Saved data entries
◇ ◇ ◇

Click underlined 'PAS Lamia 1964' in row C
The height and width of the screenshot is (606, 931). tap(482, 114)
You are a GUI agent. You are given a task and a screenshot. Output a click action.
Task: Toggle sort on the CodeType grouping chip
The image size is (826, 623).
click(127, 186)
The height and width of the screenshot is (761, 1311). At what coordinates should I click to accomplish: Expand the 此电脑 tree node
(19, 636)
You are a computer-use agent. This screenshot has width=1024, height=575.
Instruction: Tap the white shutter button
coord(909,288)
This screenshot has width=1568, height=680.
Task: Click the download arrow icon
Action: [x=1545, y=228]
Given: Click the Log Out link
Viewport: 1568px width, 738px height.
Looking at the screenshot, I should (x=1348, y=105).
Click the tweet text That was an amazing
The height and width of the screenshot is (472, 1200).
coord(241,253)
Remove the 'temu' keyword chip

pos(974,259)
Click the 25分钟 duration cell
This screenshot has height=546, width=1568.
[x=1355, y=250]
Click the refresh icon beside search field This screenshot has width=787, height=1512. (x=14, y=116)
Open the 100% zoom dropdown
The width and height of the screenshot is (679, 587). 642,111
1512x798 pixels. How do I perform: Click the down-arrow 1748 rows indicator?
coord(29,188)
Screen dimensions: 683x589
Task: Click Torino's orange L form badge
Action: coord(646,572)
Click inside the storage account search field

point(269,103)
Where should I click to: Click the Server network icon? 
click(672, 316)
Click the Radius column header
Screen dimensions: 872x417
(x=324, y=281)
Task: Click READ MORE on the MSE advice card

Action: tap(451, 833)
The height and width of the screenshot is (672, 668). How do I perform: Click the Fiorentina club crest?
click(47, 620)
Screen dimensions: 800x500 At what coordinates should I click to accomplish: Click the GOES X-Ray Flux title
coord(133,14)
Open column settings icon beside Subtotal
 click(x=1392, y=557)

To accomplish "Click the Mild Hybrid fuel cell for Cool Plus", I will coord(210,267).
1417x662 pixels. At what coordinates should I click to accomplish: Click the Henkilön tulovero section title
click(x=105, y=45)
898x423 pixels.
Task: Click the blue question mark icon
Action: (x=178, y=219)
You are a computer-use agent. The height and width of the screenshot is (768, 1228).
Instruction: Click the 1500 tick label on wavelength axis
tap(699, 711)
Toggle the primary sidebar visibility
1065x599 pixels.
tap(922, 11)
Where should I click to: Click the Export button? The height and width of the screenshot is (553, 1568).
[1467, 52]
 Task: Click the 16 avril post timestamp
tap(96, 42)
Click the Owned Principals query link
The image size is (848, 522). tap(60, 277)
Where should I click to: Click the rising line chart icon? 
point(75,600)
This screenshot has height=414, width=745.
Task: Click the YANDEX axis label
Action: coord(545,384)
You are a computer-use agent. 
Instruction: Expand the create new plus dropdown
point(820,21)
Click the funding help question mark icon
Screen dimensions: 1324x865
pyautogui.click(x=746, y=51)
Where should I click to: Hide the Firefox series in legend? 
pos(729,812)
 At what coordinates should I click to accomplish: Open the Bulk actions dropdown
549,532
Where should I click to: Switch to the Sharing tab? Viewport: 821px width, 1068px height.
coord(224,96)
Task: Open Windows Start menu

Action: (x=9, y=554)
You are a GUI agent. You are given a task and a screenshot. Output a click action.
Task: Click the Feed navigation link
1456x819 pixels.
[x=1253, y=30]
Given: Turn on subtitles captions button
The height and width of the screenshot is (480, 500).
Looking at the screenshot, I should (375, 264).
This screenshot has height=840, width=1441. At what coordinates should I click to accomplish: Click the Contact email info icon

◇ ◇ ◇

- What the exercise asks: Write out the records above exactly, from the opening line to the line with "You are a computer-use agent. This", including both, with nothing added.

- Task result:
Click underlined 'PAS Lamia 1964' in row C
The height and width of the screenshot is (606, 931). tap(482, 114)
You are a GUI agent. You are given a task and a screenshot. Output a click action.
Task: Toggle sort on the CodeType grouping chip
The image size is (826, 623).
click(127, 186)
The height and width of the screenshot is (761, 1311). At what coordinates should I click to accomplish: Expand the 此电脑 tree node
(19, 636)
You are a computer-use agent. This screenshot has width=1024, height=575.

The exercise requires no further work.